Question:
If $B^2-4AC \lt 0$, the equation
$$Ax^2+Bxy+Cy^2=1$$
represents an ellipse. Prove that the area of the ellipse is $\frac{2\pi}{\sqrt{4AC-B^2}}$.
I know that, if $2a$ and $2b$ are the major and minor axis of the ellipse respectively, its area is $\pi ab$.

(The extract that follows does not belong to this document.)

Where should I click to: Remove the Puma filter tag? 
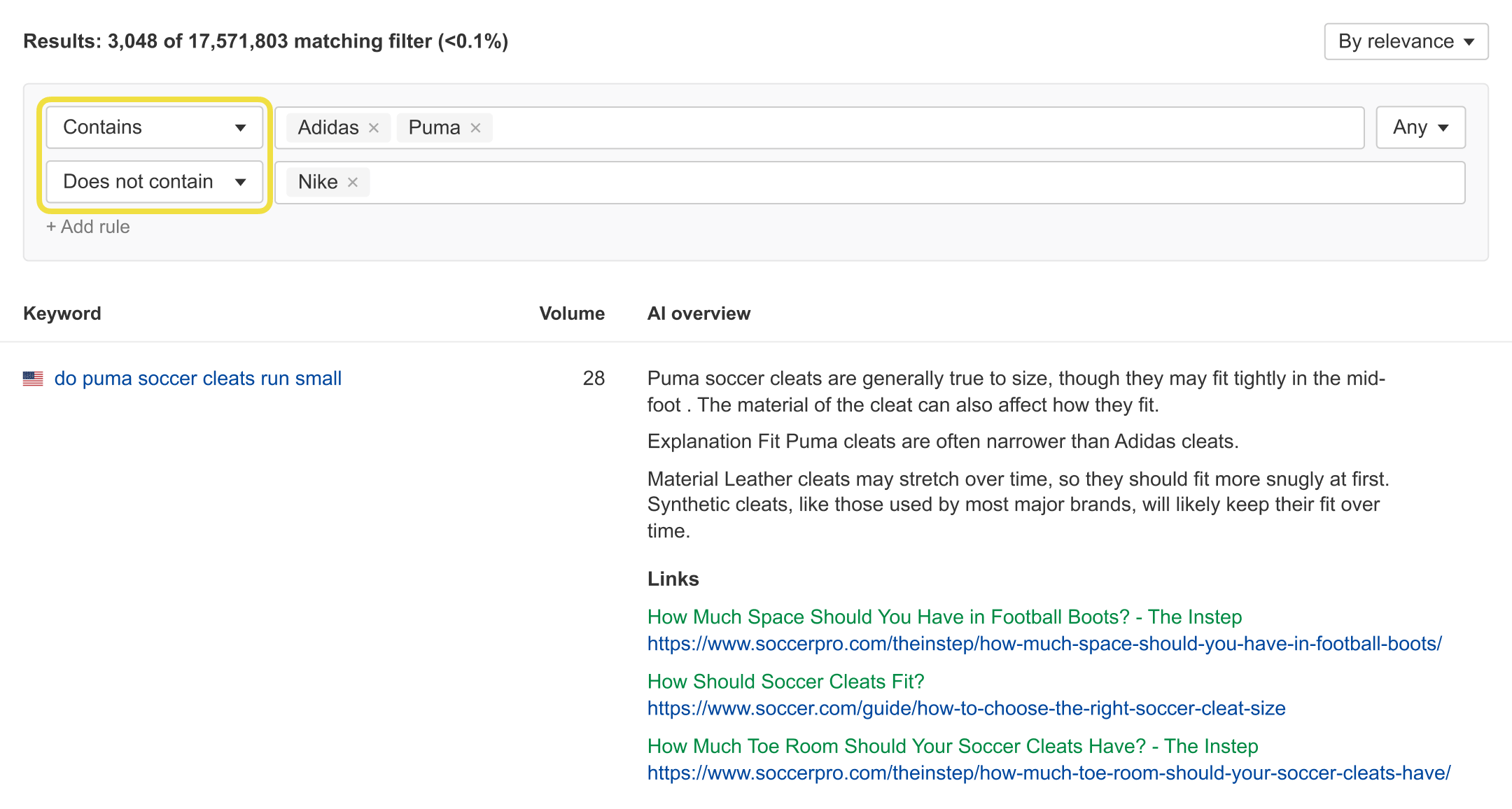(x=475, y=128)
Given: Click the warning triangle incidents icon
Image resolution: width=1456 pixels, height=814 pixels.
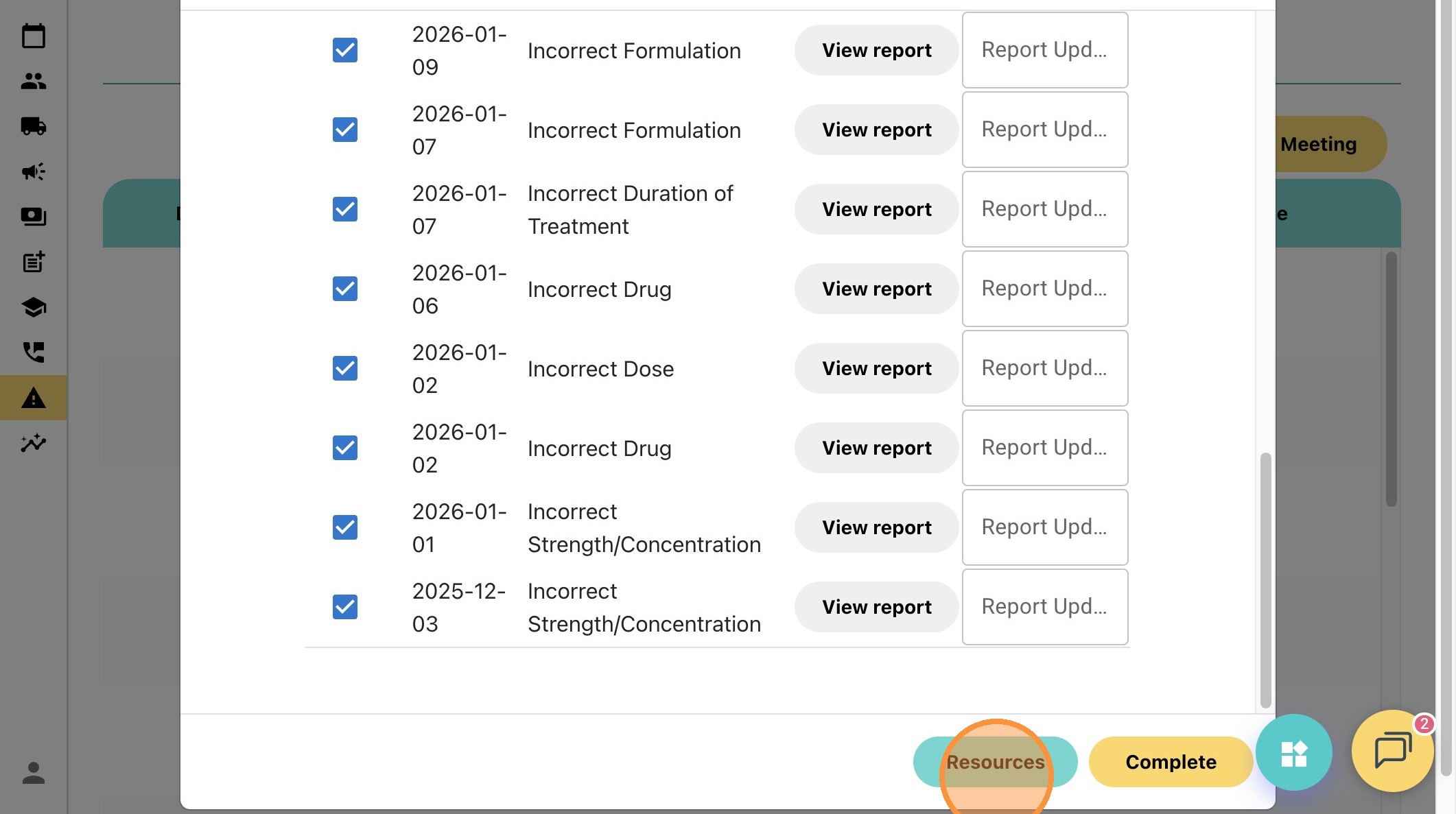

I honestly have no idea how to go about this. Any help is appreciated.
On
In polar coordinates, the ellipse is given by $$r^2 (\theta)= \frac1{A\cos^2\theta +B\cos\theta\sin\theta +C\sin^2\theta}$$
Denote $\Delta = \sqrt{(A-C)^2+B^2}$ and integrate its area as follows
\begin{align} A=\frac12 \int_0^{2\pi} r^2(\theta)\> d\theta &= \frac12 \int_0^{2\pi} \frac{1}{A\cos^2\theta +B\cos\theta\sin\theta +C\sin^2\theta}\> d\theta\\ &= \int_0^{2\pi} \frac{1}{(A+C)+(A-C)\cos 2\theta +B\sin2\theta}\> d\theta\\ &= \int_0^{2\pi} \frac{1}{(A+C)+\Delta\cos 2\theta }\>d\theta\\ &= 4\int_0^{\pi/2} \frac{d(\tan\theta)}{(A+C+\Delta)+(A+C-\Delta)\tan^2\theta }\\ &=\frac{2\pi}{\sqrt{(A+C)^2 - \Delta^2}} =\frac{2\pi}{\sqrt{4AC-B^2}}\\ \end{align}
Hint For a linear transformation $T : \Bbb R^2 \to \Bbb R^2$ given by $$\pmatrix{u\\v} = \pmatrix{a&b\\c&d} \pmatrix{x\\y} ,$$ the areas of a (nice) region $E \subset \Bbb R^2$ (e.g., our ellipse) and its image $T(E) \subset \Bbb R^2$ are related by $$\textrm{area}(T(E)) = |{\det T}| \,\textrm{area}(E) .$$ On the other hand, we know that there is a linear transformation $T$ that maps our ellipse to the unit ball, and so for such a transformation rearranging the previous equation gives $$\textrm{area}(E) = \frac{\textrm{area}(T(E))}{|{\det T}|} = \frac{\pi}{|{\det T}|} .$$ So, we need only write $|{\det T}|$ in terms of $A, B, C$, and in particular show that $$|{\det T}| = |a d - b c| = \frac{1}{2} \sqrt{4 A C - B^2} .$$